··· Data rows

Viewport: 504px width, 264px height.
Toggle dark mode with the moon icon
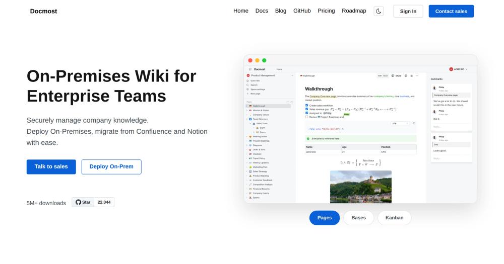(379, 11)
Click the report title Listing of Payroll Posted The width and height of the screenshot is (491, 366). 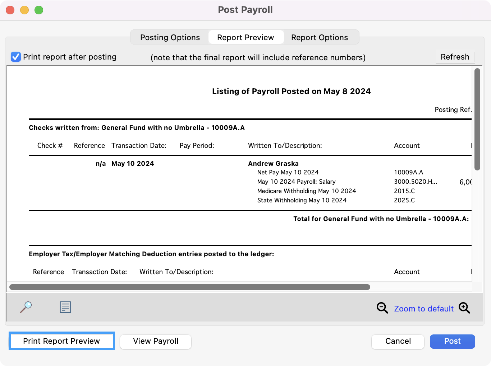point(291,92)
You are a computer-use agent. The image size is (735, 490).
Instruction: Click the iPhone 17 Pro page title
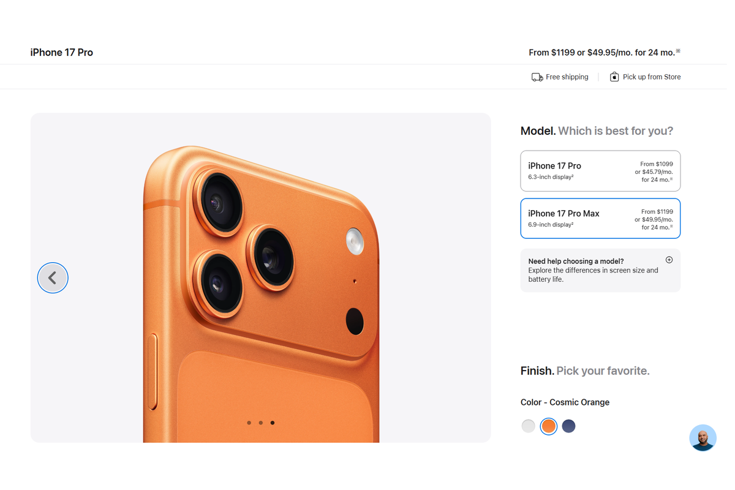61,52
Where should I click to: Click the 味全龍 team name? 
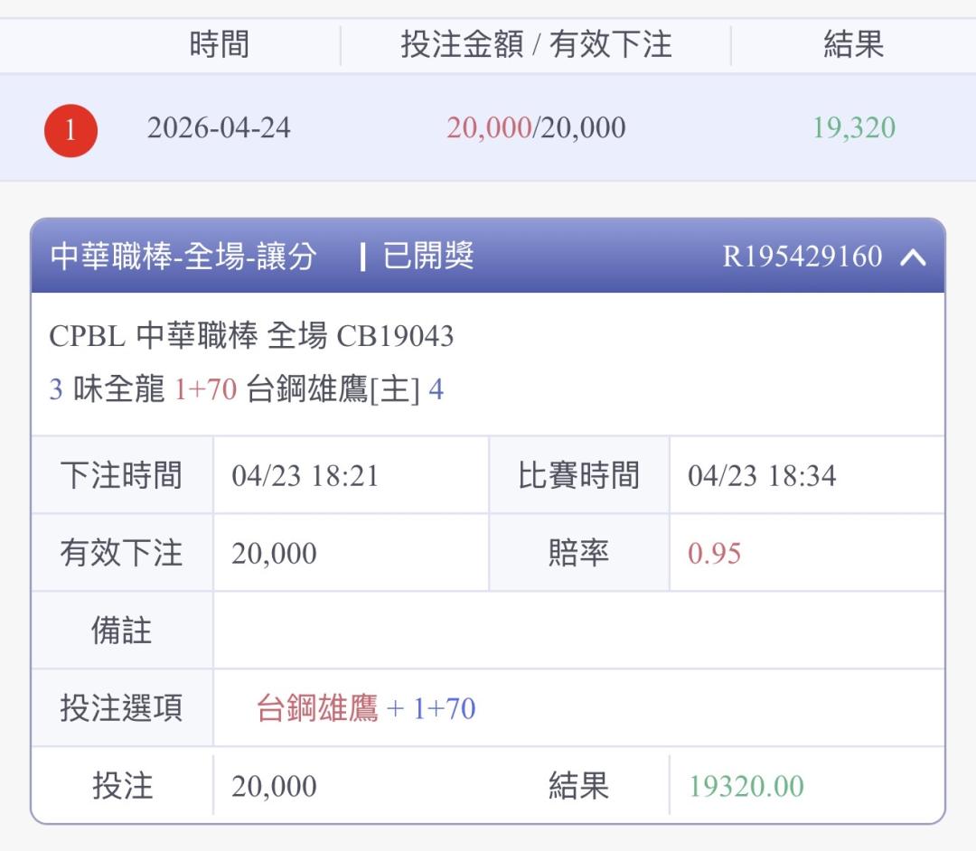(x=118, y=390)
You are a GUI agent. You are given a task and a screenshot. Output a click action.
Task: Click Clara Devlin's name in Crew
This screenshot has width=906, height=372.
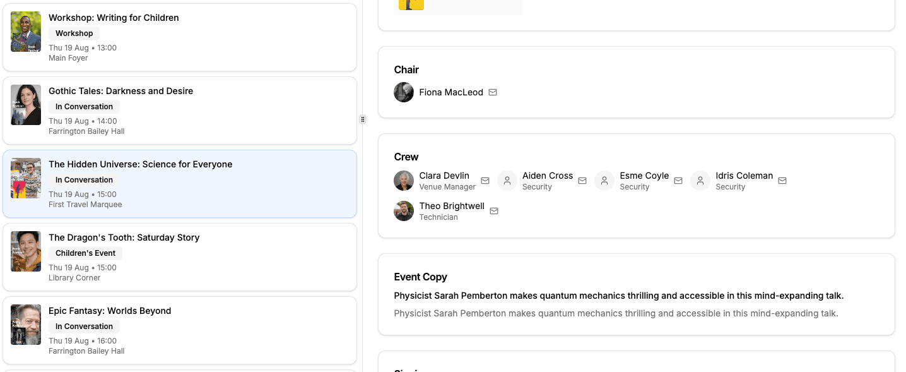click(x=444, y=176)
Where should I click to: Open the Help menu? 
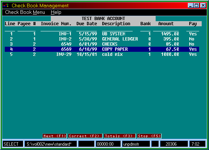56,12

······

Aim: Copy the lines from the one containing "Where should I click to: Click" through the end of the listing, switching "Crew" to "Staff" and keeping everything else the same. Leave the pictures out.

Exercise response:
Where should I click to: Click the 味全龍 team name? 
(x=118, y=390)
You are a GUI agent. You are given a task and a screenshot. Output a click action.
Task: Click Clara Devlin's name in Staff
This screenshot has width=906, height=372.
click(x=444, y=176)
Where should I click to: Open the Help menu? 
56,12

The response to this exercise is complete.